Traliccio davanti all’osservatorio astronomico, è polemica

Il gruppo di minoranza del Comune di Castelmauro, in merito alla vicenda della prossima installazione dei pali eolici nel territorio di Castelmauro e alla concessione rilasciata dal Sindaco per il posizionamento, avvenuto pochi giorni fa, a ridosso dell’ Osservatorio Astronomico di un traliccio metallico, in una nota così precisa.

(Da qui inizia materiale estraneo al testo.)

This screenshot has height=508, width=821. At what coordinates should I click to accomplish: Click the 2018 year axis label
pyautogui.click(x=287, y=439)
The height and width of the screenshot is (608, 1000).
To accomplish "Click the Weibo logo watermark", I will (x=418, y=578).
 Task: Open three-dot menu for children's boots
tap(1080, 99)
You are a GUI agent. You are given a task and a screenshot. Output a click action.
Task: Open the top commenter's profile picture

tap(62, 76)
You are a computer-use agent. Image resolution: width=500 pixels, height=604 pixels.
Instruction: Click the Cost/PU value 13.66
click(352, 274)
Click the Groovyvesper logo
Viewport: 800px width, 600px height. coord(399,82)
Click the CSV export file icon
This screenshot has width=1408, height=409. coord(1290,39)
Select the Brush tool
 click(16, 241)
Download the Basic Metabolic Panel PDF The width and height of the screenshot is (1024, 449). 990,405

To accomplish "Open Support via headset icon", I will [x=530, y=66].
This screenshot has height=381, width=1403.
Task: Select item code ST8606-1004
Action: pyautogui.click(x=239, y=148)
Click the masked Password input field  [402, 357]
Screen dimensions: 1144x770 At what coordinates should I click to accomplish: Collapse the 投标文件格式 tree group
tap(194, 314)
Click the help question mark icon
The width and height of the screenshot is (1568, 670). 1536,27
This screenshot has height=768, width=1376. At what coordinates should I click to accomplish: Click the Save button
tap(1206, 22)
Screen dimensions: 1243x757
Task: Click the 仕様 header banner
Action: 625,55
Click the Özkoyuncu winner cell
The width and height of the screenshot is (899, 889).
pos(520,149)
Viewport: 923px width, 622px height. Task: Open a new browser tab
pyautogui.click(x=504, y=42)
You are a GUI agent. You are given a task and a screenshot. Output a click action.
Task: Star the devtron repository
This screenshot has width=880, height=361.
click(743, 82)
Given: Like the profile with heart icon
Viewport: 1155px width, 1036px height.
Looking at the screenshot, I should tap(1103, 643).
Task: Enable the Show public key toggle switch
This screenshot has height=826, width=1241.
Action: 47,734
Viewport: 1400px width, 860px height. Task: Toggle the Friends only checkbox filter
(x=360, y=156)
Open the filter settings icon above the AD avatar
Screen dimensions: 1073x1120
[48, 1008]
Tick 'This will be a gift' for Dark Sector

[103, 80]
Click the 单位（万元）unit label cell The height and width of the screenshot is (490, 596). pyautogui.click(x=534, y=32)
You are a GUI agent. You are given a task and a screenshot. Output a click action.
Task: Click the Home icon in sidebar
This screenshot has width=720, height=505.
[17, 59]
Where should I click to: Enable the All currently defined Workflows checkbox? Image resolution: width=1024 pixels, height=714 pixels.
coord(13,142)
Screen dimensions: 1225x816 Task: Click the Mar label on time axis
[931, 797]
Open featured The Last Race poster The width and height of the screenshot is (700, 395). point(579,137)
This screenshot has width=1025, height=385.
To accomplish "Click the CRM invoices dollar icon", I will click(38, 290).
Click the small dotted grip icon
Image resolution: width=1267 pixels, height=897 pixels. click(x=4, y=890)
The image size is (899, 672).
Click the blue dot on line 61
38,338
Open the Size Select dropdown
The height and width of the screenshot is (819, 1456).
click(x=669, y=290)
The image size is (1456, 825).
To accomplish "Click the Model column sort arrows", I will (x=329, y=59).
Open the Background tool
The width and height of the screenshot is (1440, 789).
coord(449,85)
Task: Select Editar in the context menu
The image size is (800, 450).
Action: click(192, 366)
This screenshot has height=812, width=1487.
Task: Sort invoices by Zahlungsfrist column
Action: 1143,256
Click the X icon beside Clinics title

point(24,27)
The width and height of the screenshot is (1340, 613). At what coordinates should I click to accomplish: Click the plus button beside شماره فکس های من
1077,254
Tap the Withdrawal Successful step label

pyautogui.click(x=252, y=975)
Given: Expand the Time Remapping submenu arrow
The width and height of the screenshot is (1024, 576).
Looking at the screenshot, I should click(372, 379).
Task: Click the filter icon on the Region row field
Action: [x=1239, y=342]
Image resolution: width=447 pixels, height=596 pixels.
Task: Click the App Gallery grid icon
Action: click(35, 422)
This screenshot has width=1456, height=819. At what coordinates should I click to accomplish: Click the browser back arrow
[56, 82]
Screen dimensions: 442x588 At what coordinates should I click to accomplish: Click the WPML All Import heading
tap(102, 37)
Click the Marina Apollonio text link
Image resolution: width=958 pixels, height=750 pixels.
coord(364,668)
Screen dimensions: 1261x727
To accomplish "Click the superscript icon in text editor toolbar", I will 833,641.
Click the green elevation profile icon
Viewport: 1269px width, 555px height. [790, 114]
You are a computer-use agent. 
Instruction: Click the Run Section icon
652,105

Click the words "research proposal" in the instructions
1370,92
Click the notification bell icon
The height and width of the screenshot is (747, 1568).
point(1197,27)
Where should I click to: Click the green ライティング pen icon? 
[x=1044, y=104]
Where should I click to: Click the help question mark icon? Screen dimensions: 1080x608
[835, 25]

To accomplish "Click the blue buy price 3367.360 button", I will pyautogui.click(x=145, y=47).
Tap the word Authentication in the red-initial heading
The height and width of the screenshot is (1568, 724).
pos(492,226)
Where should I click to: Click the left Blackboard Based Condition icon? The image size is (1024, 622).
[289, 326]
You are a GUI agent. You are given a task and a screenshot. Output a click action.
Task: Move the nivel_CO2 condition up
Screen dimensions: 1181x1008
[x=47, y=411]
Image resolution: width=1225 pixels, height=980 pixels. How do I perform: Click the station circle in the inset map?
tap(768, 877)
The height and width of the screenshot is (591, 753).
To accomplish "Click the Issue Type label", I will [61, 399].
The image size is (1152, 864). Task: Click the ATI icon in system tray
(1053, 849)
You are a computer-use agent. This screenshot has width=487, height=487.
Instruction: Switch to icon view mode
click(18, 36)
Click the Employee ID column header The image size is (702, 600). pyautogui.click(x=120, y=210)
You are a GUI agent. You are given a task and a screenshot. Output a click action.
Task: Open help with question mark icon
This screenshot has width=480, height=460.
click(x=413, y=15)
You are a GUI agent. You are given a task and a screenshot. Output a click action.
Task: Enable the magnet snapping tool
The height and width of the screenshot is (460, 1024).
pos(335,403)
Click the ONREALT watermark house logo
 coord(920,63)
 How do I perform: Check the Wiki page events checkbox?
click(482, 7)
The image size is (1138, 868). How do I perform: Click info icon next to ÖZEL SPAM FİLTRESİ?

“Critichiamo aspramente la totale inerzia del Sindaco sulla questione della centrale eolica che dovrà essere realizzata in agro di questo Comune e precisiamo come lo stesso, dopo aver annunciato sulla stampa l’esame della mozione contro la realizzazione di tale centrale, tanto da farla sembrare proposta da qualche consigliere di maggioranza e tanto da far presagire un’approvazione all’unanimità della stessa, nel Consiglio Comunale dell’ 11 settembre u.s., non ha esitato unitamente alla sua maggioranza, a bocciarla, votando contro. Davvero grande coerenza. E siamo ironici.  Da un lato dichiara la propria contrarietà alla installazione dei pali eolici nel suo Comune, dall’altra dà risposte negative alla minoranza che gli chiede, con la mozione in questione, di organizzare un’assemblea pubblica per informare e sensibilizzare i cittadini sulla vicenda, di promuovere una petizione popolare ed ogni altra azione concreta diretta ad impedire la devastazione eolica del nostro territorio. Ma il fatto ancora più grave è che se da una parte sottolinea, solo a parole, lo si ribadisce, l’impatto devastante che le pale eoliche avranno sul nostro Osservatorio Astronomico, dall’altra si è reso lui stesso responsabile di tale devastazione facendo installare a pochissimi metri da tale importante struttura un traliccio metallico alto più di 20 metri da esibire a ponte radio, posizionato su un box in cemento armato di circa 100 metri quadrati. Tale intervento oltre che recare grave disturbo all’Osservatorio, avrà conseguenze molto impattanti per il nostro territorio con stravolgimenti del paesaggio irreversibili e con danni alla salute. I cittadini di Castelmauro, in cambio di questo ulteriore insulto al loro territorio, cosa ci guadagnano? La risposta è: Nulla”.